Baked Broccoli Burgers
Courtesy of thetolerantvegan.com
- Burger ingredients:
- 1/3 cup dry couscous
- 1 cup water
- 1 1/2 cups broccoli florets
- 2 teaspoons olive oil
- 1/2 cup chopped scallions
- 1/2 cup chopped yellow onion
- 2 teaspoons ground cumin
- 1 15 ounce can of chickpeas, rinsed and drained
- 1 tablespoon sesame tahini
- 1/2 cup panko breadcrumbs
- Tahini dressing ingredients:
- 1/3 cup sesame tahini
- 1/3 cup water
- 1/4 cup plus 1 tablespoon fresh lemon juice
- 2 garlic cloves, chopped
- 3/4 teaspoon sea salt
Preheat your oven to 400 degrees fahrenheit.
If you can, do the first three steps simultaneously in order to speed up the prep time.
In a small pot, bring the water and couscous to a boil. Remove from heat immediately and allow the couscous to sit in the pot for 10 minutes, soaking up the water.
Steam the broccoli in a steamer for 5-7 minutes (or use a microwave or stove method, you just want the broccoli to be soft in the end)

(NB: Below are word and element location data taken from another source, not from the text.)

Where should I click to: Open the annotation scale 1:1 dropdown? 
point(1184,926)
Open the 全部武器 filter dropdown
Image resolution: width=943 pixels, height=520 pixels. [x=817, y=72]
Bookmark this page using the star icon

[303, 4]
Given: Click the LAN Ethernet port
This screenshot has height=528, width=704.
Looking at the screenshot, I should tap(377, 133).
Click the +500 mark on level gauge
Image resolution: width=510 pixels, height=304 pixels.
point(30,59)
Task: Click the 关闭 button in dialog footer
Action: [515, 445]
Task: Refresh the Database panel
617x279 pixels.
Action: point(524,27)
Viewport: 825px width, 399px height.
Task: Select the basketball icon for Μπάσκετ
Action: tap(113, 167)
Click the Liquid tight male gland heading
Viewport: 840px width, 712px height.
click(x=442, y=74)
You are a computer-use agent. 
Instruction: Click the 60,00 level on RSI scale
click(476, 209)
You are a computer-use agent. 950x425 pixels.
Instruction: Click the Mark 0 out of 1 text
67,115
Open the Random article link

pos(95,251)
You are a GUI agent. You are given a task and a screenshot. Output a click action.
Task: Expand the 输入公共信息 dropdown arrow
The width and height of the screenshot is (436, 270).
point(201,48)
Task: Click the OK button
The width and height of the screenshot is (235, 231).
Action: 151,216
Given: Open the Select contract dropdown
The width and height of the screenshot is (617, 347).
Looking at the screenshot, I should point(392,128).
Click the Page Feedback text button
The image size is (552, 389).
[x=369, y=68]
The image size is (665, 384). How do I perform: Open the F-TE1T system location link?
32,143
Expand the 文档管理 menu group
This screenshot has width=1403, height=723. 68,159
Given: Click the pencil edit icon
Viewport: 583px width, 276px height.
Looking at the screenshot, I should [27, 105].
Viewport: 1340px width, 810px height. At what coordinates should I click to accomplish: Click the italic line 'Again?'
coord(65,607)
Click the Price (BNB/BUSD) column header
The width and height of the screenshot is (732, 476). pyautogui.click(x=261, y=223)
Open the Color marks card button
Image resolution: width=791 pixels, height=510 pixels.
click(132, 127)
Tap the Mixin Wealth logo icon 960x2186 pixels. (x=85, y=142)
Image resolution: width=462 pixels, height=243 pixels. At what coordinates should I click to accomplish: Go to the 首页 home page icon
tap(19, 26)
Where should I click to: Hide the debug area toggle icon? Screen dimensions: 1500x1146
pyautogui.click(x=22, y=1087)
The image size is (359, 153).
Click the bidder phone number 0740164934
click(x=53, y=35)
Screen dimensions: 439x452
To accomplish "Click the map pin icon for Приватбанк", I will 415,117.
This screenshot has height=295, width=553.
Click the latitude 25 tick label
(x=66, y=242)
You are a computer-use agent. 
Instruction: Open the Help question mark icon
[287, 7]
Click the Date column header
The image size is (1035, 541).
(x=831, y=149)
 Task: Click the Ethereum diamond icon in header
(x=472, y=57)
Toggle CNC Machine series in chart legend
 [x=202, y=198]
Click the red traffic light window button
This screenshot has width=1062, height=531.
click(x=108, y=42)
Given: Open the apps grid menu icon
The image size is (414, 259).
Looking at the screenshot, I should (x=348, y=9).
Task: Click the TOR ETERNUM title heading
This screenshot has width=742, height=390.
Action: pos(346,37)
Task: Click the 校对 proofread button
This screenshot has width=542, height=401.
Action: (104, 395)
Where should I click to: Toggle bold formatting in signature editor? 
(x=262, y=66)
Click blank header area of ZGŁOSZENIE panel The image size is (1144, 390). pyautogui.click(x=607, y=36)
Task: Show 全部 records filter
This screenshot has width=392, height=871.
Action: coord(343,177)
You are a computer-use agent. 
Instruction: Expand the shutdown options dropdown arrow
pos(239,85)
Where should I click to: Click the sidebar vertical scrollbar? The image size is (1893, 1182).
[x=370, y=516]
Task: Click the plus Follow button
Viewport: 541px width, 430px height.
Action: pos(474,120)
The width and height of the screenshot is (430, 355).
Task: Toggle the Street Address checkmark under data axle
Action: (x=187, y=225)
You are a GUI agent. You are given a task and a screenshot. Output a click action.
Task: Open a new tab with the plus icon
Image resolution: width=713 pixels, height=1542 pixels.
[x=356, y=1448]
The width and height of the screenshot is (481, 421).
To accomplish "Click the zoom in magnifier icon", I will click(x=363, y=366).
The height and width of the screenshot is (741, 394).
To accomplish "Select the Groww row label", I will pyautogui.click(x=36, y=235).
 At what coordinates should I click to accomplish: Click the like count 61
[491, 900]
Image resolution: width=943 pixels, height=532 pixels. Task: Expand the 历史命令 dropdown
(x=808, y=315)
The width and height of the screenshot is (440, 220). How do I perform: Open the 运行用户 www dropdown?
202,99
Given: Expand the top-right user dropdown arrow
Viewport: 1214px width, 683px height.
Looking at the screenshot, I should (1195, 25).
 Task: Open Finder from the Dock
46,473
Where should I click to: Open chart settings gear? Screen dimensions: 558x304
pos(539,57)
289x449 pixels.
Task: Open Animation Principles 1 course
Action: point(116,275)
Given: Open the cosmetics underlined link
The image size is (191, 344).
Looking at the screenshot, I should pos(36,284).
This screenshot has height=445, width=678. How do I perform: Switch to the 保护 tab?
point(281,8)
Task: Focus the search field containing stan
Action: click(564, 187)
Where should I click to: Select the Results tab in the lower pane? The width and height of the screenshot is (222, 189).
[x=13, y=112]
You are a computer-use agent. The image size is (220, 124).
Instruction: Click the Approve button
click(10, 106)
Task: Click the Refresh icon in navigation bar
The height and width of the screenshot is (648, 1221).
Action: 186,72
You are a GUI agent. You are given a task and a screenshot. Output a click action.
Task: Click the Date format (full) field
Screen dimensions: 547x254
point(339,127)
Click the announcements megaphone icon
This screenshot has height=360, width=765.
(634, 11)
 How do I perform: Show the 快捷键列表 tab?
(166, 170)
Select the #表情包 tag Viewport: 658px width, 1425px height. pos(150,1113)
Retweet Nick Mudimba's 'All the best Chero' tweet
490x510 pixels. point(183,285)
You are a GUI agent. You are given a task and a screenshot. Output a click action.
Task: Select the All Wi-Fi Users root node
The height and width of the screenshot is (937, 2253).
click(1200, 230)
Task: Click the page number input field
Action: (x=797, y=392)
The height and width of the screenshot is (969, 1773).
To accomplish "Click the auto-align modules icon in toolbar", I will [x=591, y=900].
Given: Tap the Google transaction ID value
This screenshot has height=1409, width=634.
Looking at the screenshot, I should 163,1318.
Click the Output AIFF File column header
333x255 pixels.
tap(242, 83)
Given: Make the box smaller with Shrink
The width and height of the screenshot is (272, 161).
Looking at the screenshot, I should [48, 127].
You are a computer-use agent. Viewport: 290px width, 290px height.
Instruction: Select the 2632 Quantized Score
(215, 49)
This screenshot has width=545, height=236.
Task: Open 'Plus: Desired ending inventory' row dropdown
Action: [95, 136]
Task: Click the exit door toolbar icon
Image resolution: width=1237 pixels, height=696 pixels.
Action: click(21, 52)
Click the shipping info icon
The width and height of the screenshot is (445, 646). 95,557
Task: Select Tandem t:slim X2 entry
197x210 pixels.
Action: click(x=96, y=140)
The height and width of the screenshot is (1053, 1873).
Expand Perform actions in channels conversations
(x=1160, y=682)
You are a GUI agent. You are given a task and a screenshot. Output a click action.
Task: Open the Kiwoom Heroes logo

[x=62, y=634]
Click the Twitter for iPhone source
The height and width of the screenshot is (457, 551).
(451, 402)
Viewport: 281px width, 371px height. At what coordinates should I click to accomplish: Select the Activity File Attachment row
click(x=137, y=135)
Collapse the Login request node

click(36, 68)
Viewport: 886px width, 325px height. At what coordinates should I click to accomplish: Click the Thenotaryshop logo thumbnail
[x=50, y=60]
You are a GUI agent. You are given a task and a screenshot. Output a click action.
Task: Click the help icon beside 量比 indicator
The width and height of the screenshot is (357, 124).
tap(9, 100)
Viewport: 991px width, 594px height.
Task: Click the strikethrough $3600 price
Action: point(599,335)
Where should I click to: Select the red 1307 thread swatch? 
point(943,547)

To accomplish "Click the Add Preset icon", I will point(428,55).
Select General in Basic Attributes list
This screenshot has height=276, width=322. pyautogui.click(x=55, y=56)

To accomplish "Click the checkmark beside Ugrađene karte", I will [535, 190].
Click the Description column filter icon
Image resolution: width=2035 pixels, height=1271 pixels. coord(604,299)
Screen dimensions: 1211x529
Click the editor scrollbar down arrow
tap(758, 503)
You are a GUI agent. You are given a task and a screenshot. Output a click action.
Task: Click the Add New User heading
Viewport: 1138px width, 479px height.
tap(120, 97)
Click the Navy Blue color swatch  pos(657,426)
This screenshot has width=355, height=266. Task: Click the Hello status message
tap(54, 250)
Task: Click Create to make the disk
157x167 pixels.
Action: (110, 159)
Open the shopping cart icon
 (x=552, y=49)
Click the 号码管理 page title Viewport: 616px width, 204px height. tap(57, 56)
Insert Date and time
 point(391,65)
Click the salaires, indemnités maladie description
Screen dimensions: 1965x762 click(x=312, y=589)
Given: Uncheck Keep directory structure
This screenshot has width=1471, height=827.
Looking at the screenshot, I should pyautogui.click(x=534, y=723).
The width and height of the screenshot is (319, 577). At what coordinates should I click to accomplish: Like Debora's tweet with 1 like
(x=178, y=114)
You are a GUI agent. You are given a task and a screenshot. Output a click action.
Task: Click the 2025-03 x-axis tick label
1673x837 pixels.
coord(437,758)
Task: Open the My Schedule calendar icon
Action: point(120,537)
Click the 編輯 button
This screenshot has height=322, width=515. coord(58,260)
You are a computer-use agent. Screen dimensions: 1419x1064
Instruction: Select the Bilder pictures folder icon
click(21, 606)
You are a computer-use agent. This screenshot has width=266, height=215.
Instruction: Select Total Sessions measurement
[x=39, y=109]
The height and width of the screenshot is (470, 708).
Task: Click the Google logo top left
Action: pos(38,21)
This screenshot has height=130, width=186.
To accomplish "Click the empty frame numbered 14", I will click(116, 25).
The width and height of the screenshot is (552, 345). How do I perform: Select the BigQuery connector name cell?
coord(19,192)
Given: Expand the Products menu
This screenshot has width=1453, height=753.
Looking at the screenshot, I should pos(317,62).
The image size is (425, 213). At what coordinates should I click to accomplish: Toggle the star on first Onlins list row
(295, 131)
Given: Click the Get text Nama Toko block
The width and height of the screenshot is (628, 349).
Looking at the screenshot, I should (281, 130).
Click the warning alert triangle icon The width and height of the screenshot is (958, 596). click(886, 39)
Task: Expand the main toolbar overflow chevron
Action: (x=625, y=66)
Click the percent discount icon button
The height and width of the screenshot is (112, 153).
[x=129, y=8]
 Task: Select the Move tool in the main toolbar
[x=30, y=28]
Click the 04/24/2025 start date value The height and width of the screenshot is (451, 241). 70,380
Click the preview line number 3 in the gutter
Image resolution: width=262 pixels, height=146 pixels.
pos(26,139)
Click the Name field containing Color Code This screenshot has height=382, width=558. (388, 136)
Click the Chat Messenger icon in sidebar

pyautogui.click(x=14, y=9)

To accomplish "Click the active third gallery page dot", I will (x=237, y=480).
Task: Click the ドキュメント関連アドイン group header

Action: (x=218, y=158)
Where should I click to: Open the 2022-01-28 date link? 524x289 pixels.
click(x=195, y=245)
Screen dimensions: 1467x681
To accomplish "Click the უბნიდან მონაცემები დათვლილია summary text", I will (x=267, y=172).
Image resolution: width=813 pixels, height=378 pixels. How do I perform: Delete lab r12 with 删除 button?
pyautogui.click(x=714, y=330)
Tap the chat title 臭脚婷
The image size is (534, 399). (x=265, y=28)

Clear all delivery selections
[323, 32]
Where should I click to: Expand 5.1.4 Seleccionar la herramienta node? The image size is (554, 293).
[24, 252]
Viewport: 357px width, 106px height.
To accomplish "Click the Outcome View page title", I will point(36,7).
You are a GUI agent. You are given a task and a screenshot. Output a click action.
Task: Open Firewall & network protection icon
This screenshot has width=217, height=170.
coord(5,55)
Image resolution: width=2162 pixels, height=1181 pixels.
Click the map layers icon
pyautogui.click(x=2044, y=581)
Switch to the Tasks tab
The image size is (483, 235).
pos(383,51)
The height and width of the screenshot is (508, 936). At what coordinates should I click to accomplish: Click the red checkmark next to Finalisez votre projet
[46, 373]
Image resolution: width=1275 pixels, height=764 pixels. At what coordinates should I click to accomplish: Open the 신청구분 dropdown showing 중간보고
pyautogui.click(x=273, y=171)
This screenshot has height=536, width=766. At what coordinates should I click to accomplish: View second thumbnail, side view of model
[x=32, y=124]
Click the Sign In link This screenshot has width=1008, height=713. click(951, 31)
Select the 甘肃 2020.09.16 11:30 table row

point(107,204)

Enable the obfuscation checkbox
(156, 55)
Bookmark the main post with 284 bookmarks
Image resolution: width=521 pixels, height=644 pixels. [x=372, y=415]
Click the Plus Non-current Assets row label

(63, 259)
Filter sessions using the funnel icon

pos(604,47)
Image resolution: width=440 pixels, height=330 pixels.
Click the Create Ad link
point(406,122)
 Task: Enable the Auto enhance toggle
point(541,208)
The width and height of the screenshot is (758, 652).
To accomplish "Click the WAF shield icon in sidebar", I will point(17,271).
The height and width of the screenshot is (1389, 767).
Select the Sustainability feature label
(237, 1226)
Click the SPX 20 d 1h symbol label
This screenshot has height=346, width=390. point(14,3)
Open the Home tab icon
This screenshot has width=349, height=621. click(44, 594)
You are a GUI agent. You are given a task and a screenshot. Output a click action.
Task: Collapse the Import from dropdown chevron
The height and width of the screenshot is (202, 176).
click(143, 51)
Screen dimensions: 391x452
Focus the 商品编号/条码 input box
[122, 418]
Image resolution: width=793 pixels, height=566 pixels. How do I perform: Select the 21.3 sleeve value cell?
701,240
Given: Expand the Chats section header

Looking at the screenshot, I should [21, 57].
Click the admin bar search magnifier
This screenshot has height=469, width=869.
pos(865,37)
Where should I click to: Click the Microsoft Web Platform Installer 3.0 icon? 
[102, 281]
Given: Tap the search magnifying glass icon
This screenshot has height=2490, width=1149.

In a skillet, heat the olive oil over medium heat and add in the onion and scallions, stirring occasionally for 3-5 minutes until the onion softens.
Remove from heat and stir in the cumin.
Gather your couscous, broccoli, onion mix, chickpeas and sesame tahini and combine together in a food processor.
Pour the mixture into a bowl and stir in the bread crumbs.
Form it into patties and place the patties on a cookie sheet lined with foil.
Bake for 50 minutes, turning the patties over halfway through. You’ll know they are done when the tops begin to brown.
To make the tahini sauce, place all ingredients in a food processor and blend until combined, roughly 30 seconds.
Top your burgers with the sauce, throw some pickles, tomato and lettuce on there, and go to town!